第二十八話
玄関の扉を開けてもらって外に出ると、丁度車寄せにピカピカの黒い高級車が滑り込んできたところだった。
よかった、間に合った。
ここはお屋敷の門から玄関までの距離があるから、こういう時助かるよ。
助手席から秘書のひとが降りてきて、後ろのドアを開けた。
「あれ?」
紳一郎さんが出てくるのかと思ったら、若い女の人だった。
誰だろ?
涼しげなブルーのワンピースを着たほっそりしたひとだ。
反対側のドアから紳一郎さんが降りてきた。
そのまま女のひとのところに行って、手に持っていたカーディガンを彼女の肩にかけた。
「芦川さん、あのお客さん、どなたですか?知ってるひと?」
僕は隣に立っている芦川さんに尋ねてみた。
「お見かけしたことがあるようなないような……。
えーと、どなただったかしら?ああっ!ここまで出てるのに!」
「……綺麗なひとだね」
紳一郎さんと並ぶと、すごくお似合いに見える。
じっと見ていると、女のひとが僕に気づいて、紳一郎さんに何か言った。
紳一郎さんが振り返ってこっちを見たので、ついペコリとお辞儀をした。
ふたりが僕の方に近づいてくる。
紳一郎さんは僕の前まで来ると、柔らかく微笑んだ。
「わざわざ迎えに出てくれたのか?嬉しいな。
ただいま、望」
「お、お帰りなさ」
「きゃっ!」
紳一郎さんの隣に立とうとした女のひとの体が前に倒れそうになった。
「おい!大丈夫か?気分が悪くなったのか?」
慌てて彼女を支えた紳一郎さんが、焦った声で言った。
「ごめんなさい。

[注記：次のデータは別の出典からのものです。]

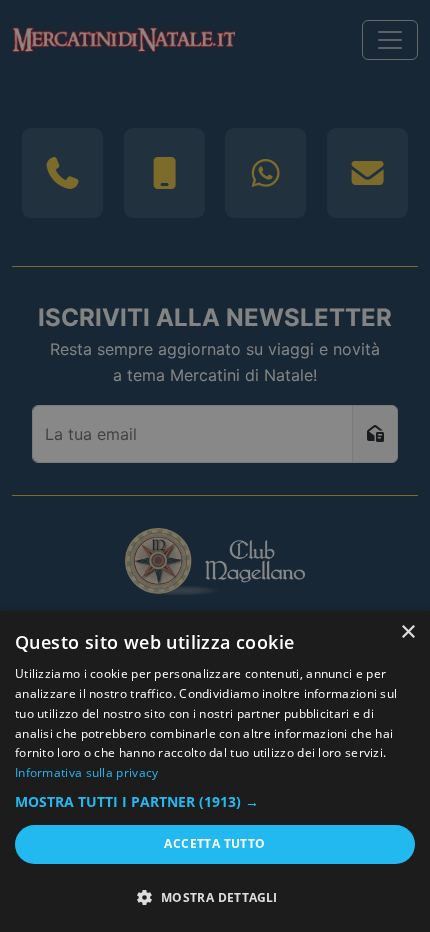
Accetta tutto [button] (214, 843)
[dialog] (215, 771)
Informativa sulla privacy (87, 772)
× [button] (407, 632)
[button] (215, 802)
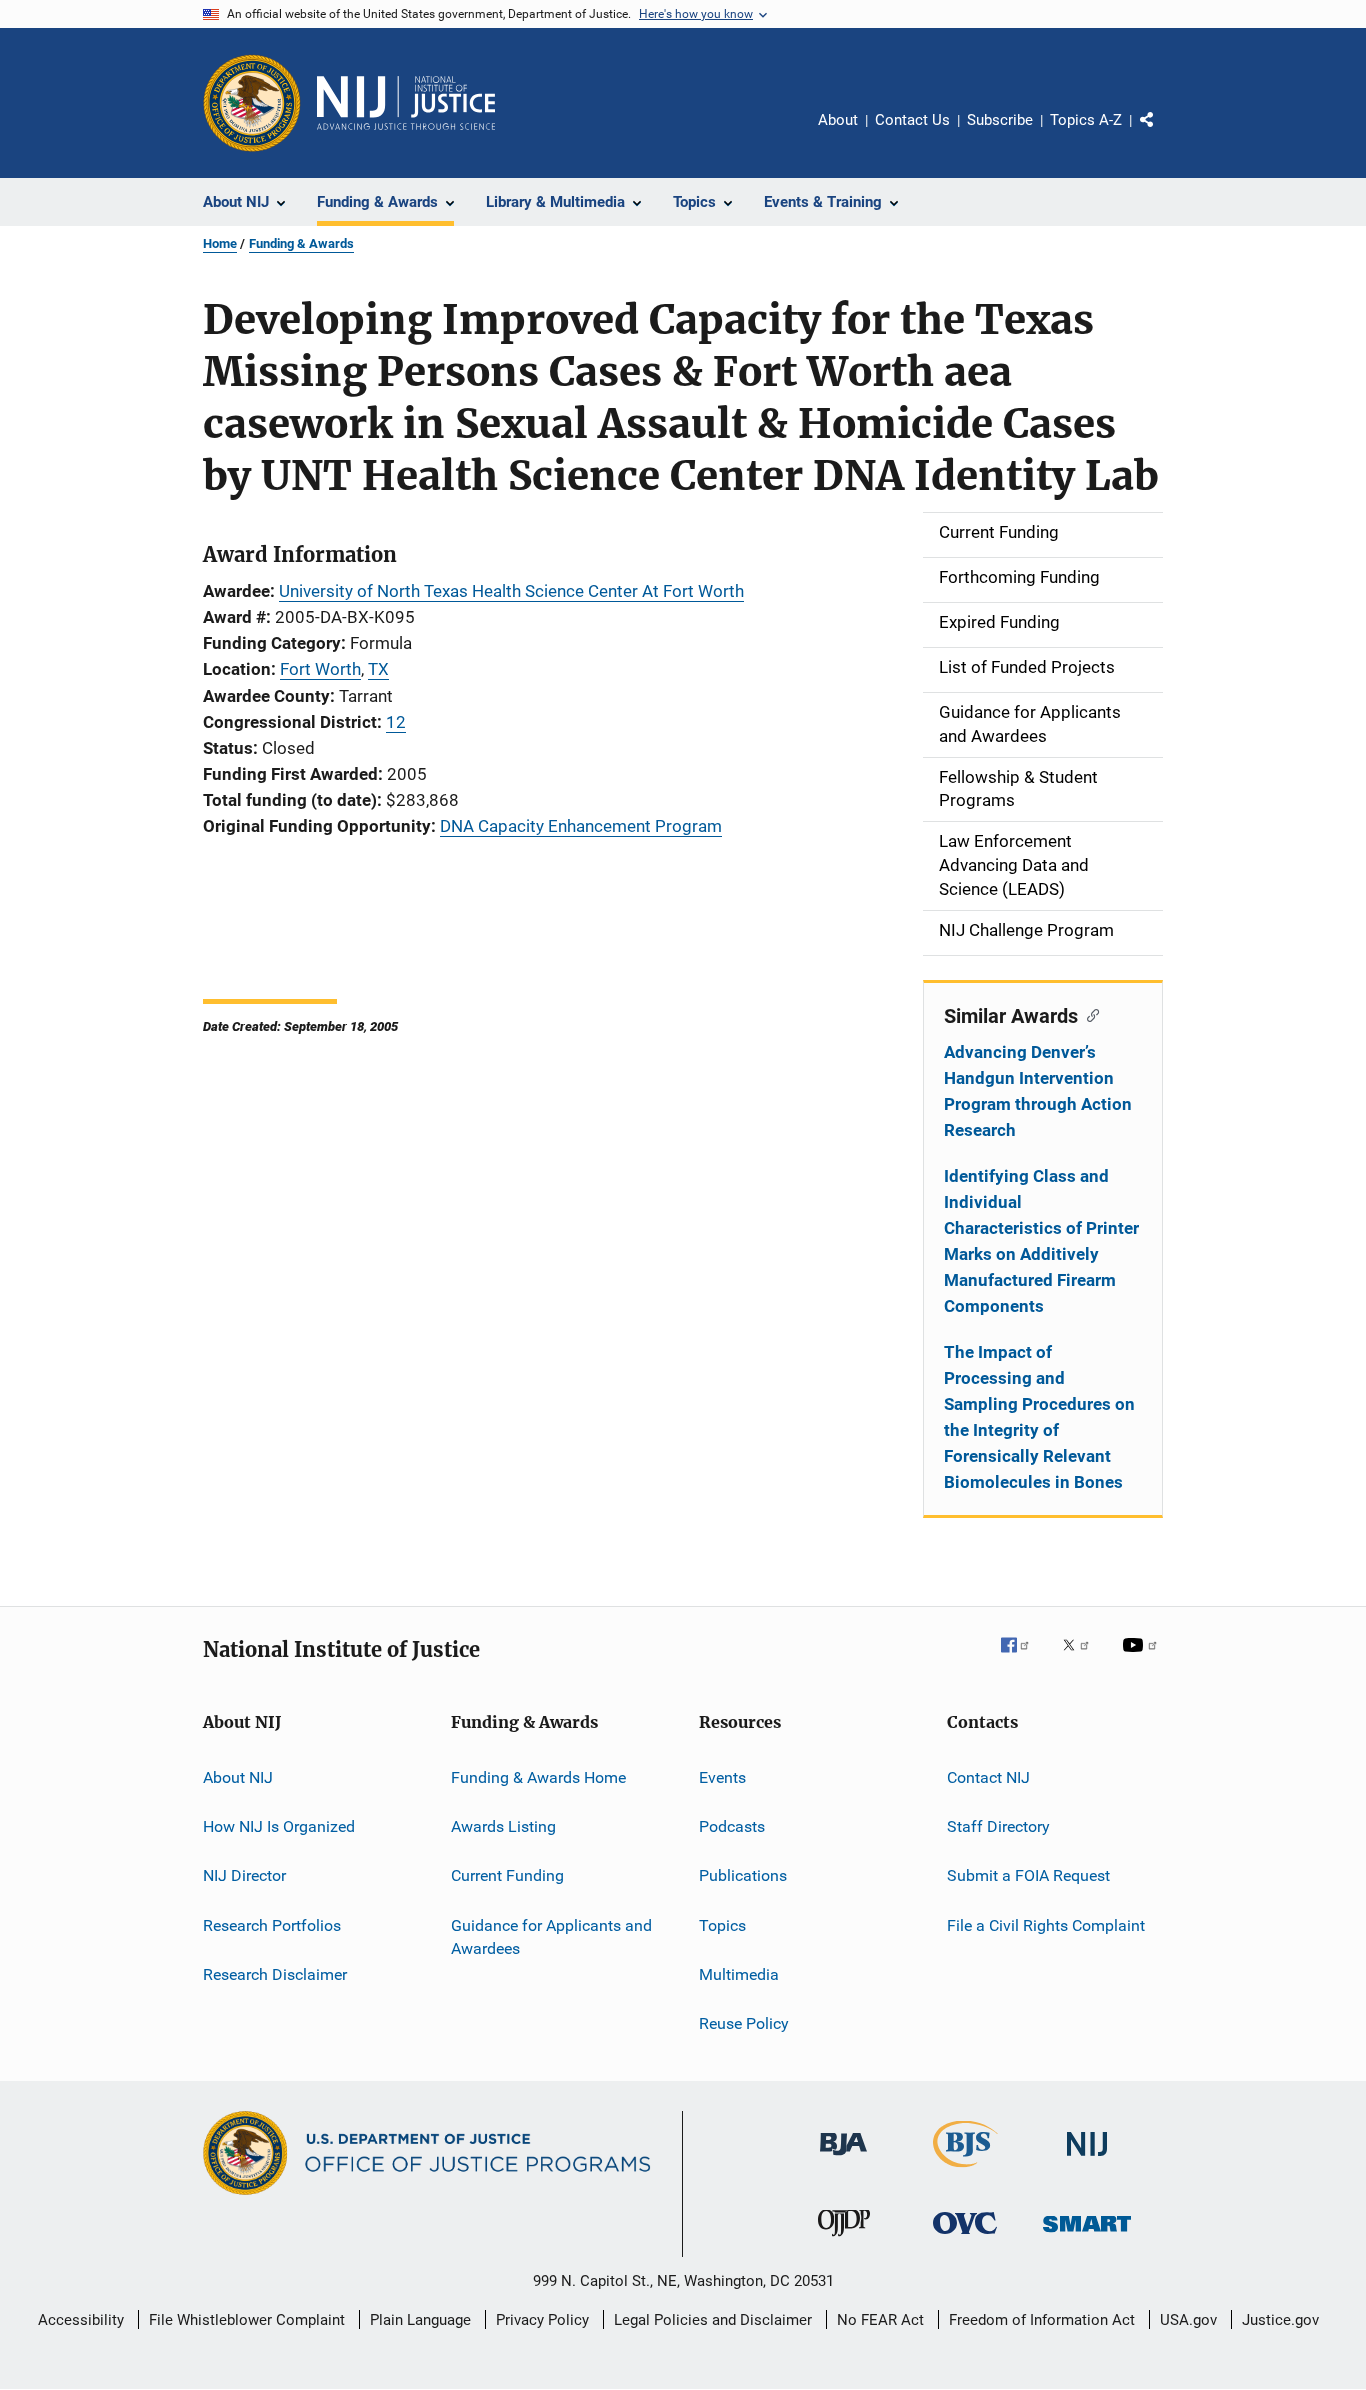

ちょっと躓いちゃって……」
「まったく、ヒヤヒヤさせるなあ。君ひとりの体じゃないんだぞ」
「はい。気をつけます」
「君もわかっていると思うが、その子は朝吹の家を継ぐことになるんだ。体を大事にして、丈夫で元気な子を産んでくれよ」
え?
女のひとは困ったような顔で、お腹に手を当てている。
僕はその意味がわかって、頭の中が真っ白になった。
「望君」
誰かが僕の肩に手を置いた。
「あ……」
それは険しい表情をした香月さんで、
その横にはアンリさんもいて、心配そうな顔で僕を見ていた。
「少しやすんだほうがいい。すぐに君の部屋を用意させるよ」
紳一郎さんは女のひとから手を離すと、僕の方に向き直った。
「望、紹介するよ。彼女は。
……おい、なんでおまえがここにいるんだ?」
それに、なんだその手は」
香月さんに気づいた紳一郎さんが、冷たい声で言った。
「紳一郎、おまえってやつは……。
結婚したばかりで、いくらなんでも早すぎるだろう!
望君を馬鹿にしているのか!」
「何のことだ?いいからその手をどけろ!
望、こっちに来なさい!」
紳一郎さんの声は、今までに聞いた事もないような強い口調だった。
僕の足は動かなかった。
さっきまで、女のひとにはあんなに優しい笑顔を向けていたのに……。
なんで、そんなに怖い顔をするの?
僕……
香月さんから跡継ぎのことは聞いてたから、
いつかこんな日が来るんだろうな、とは思ったけど……。
その時は覚悟しなくちゃって思ったけど。
まだ、心の準備ができてないよ。
香月さんじゃないけど、いくらなんでも早すぎるよ。
愛人はつくらないって言ったのはついこの間なのに、愛人どころか赤ちゃんまでもうつくってるじゃないか!
「望!」
苛立った声で名前を呼ばれて、僕は俯いていた顔を上げた。
「の、望?」
紳一郎さんの焦ったような声が聞こえた。
返事をしなくちゃいけないのに、喉が詰って声が出ない。
それに、なぜか目が潤んできて紳一郎さんの顔がぼやけて見える。
「シンイチロウ、見損なったよ」
「紳一郎様、あ、あんまりです!望様がお気の毒ですわ!」
「こんな純粋な子に、なんて酷い仕打ちをするんだ。
こんなヤツが従兄だなんて、恥ずかしいよ!」
香月さん達が口々に紳一郎さんのことを責め立てている。
「おまえたち、何を言ってるんだ?
どうして、望は泣いてるんだ!!
誰か説明してくれよ……」
困ったような紳一郎さんの声が聴こえるけど、どんな顔をしているのかわからない。
どうしよう、涙が止まらないよ。